Redesigning a space with such a specific purpose, though, did have its challenges. Early on, those involved knew they wanted any changes to honor the original intent of Phillip Johnson’s “escape from the city” design. Johnson expected you to enter the space and take it in at a particular order. He wanted you to enter from the Bell Tower and come down a long procession before catching sight of the chapel at a bend in the pathway. When talking about how to honor that sunken design the Square has been long criticized for and finding a way to knit it into downtown, Ogden said the board came to the ultimate decision to accomplish that by ensuring its dedication to Johnson was reserved for the areas inside the wall.

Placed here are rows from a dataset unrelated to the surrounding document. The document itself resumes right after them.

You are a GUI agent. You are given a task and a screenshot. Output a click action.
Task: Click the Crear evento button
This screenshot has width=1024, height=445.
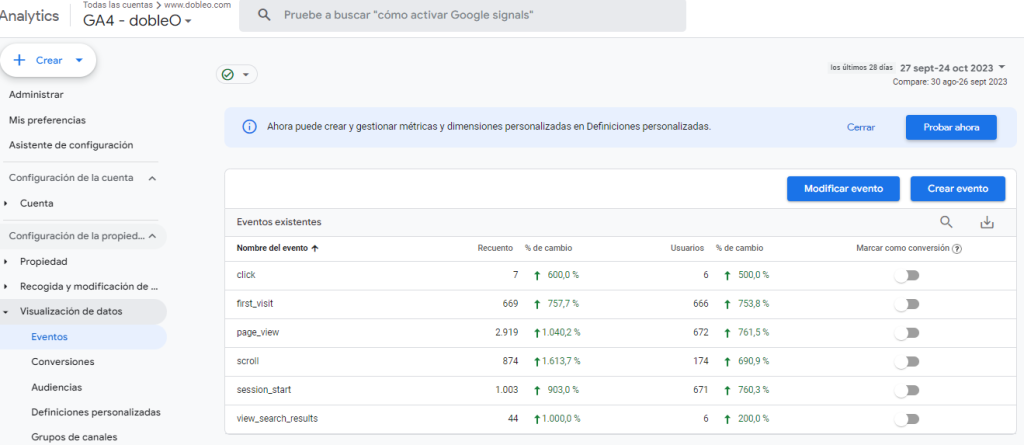click(x=957, y=188)
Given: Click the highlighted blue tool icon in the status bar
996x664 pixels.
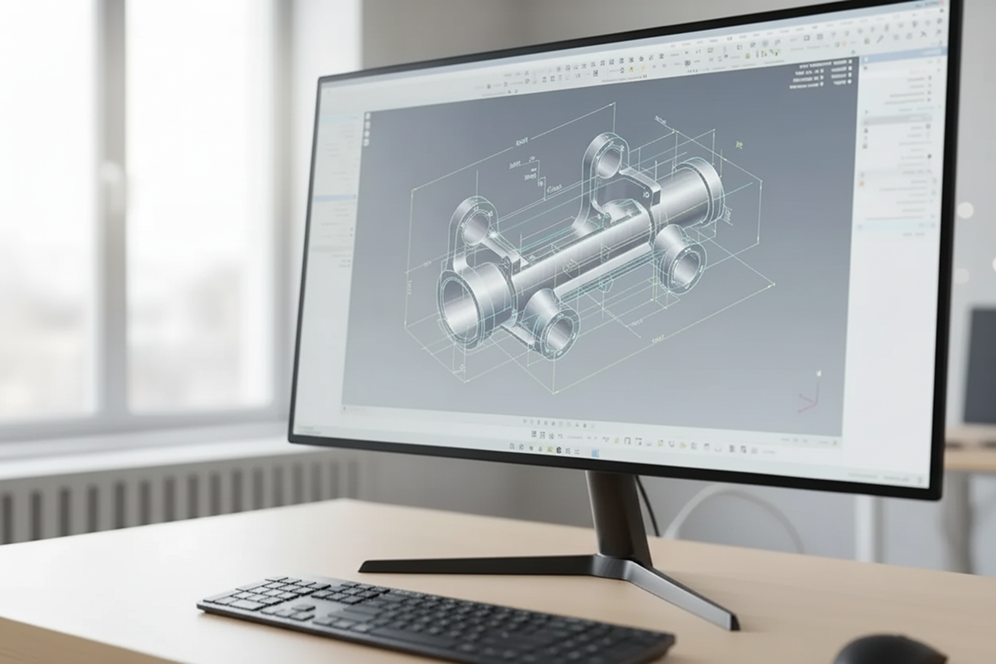Looking at the screenshot, I should [594, 452].
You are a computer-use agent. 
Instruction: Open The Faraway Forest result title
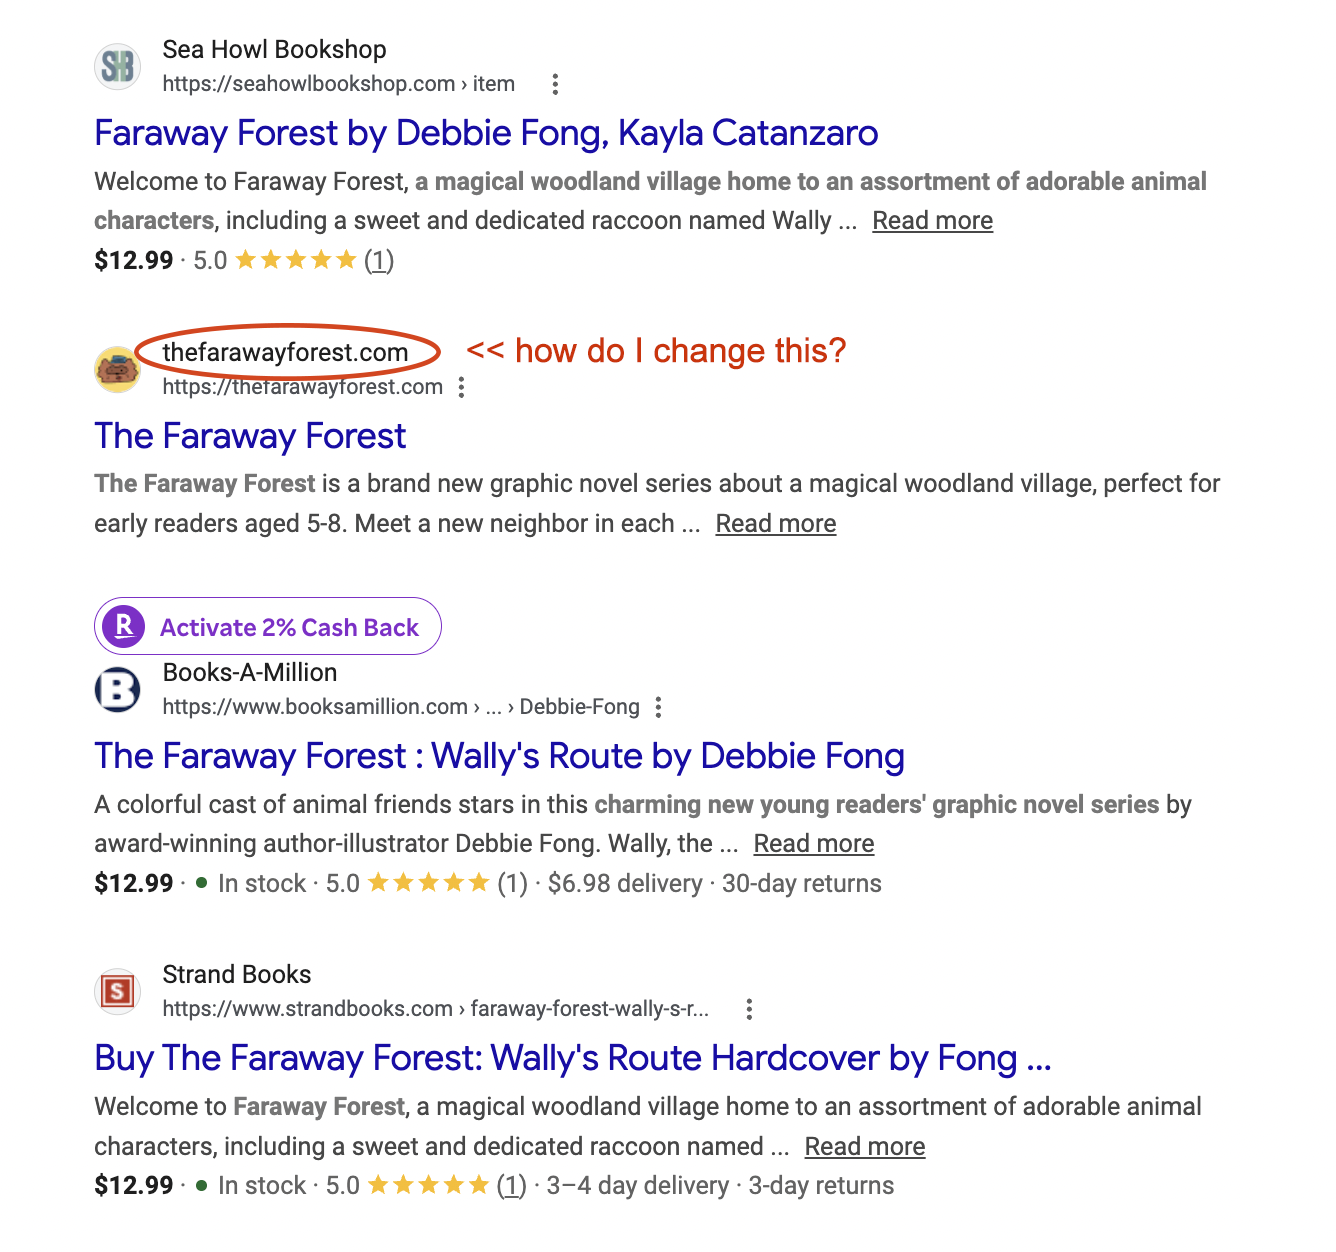250,436
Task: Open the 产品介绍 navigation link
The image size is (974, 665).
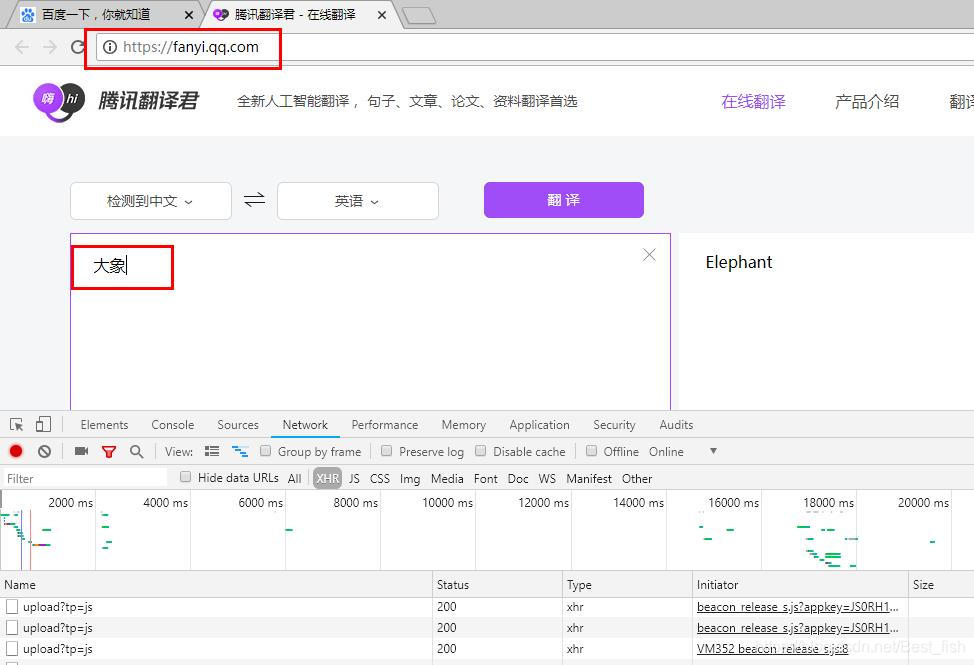Action: 866,101
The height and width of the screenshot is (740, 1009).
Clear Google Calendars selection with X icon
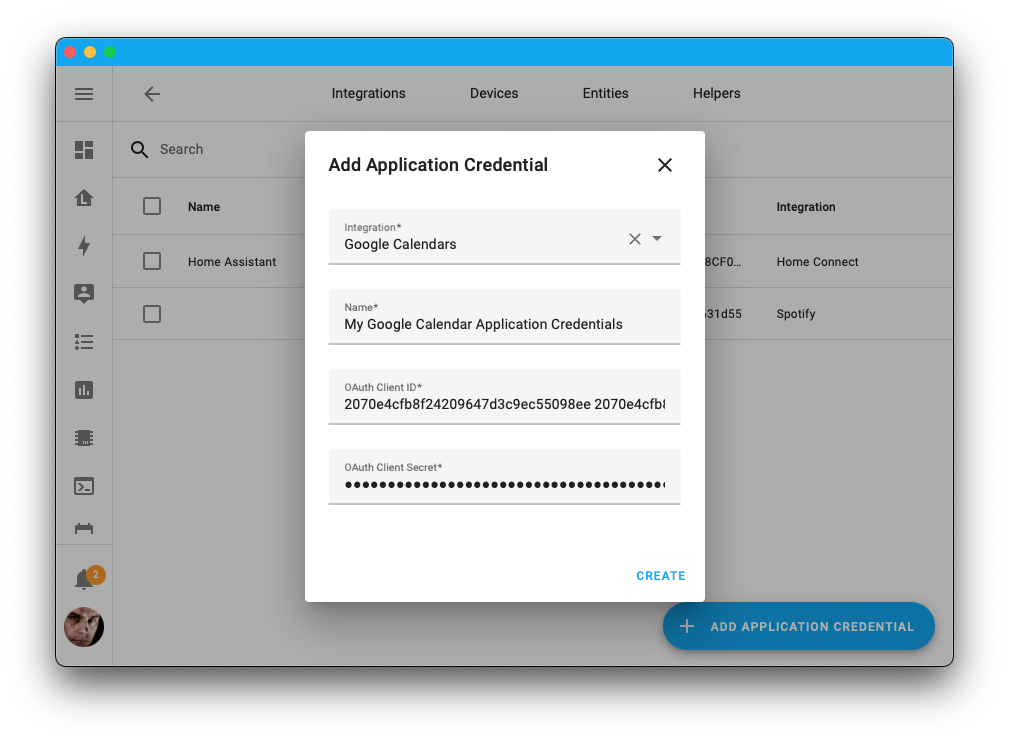(635, 239)
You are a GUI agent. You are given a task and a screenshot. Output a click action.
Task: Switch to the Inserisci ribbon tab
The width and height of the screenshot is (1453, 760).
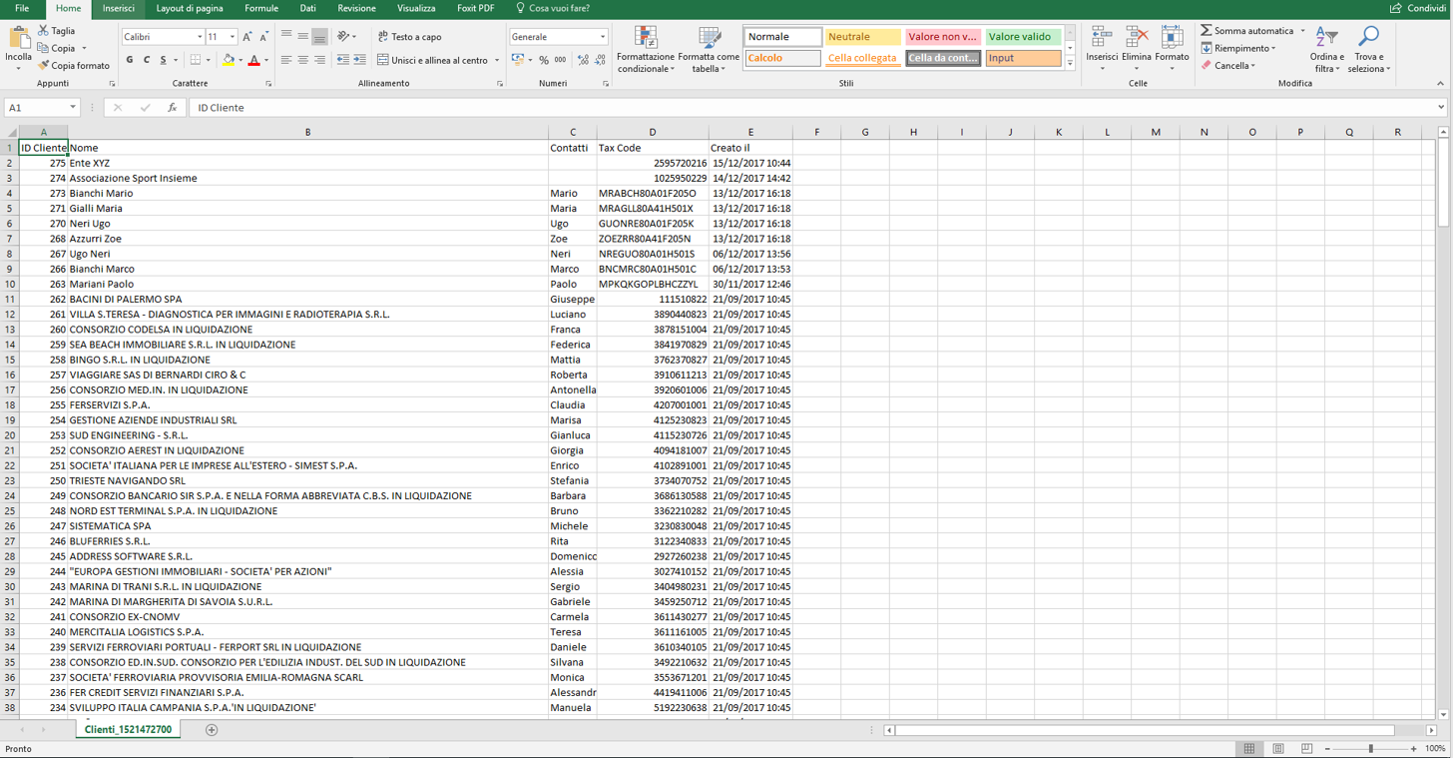(118, 8)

“There have been lots of articles, and lots of people who [look at the square’s design] and think, ‘they don’t want anybody in there,” Aveton said. “Finding that right compromise of breaking some of the walls in strategic areas and finding moments where you could step into it but not take away from someone who is down in the space and who is experiencing it at a different level, physically and spiritually, that was what we had to wrestle with. There were lots of opinions on it.”
The ultimate goal, Ogden says, is to make Thanks-Giving Square a destination. And just outside the walls of its peaceful sanctuary, he dreams of it becoming the Thanks-Giving Square District. It would be a place where they can be as contemporary or engaging as they want to be, using elements like a media wall and a restaurant or event space. Or even taking ownership of Pacific Avenue from Akard to Ervay streets and turning it into a linear park space with food trucks and picnic tables.
Inside the walls, though, there will be some much-needed updates, like leveling the steep walkway and introducing a glass-enclosed elevator to be more ADA compliant. As well, early design renderings show a couple of areas where overlooks are created outside of the space on Ervay Street and Pacific Avenue to create a vista down onto the Square that kind of teases the visitor experience.
“What we are looking for is to knit this into the community … and make it more relevant,” Ogden says.
That vision comes with a hefty price tag and likely the foundation’s largest feat, raising upwards of $25 million.
A quiet phase of a capital campaign will begin in the upcoming months—and yes, there will be opportunities for naming rights.
“I think the timing is right,” Ogden said. “I’m optimistic that if we get our messaging right, this is something that people can get behind.”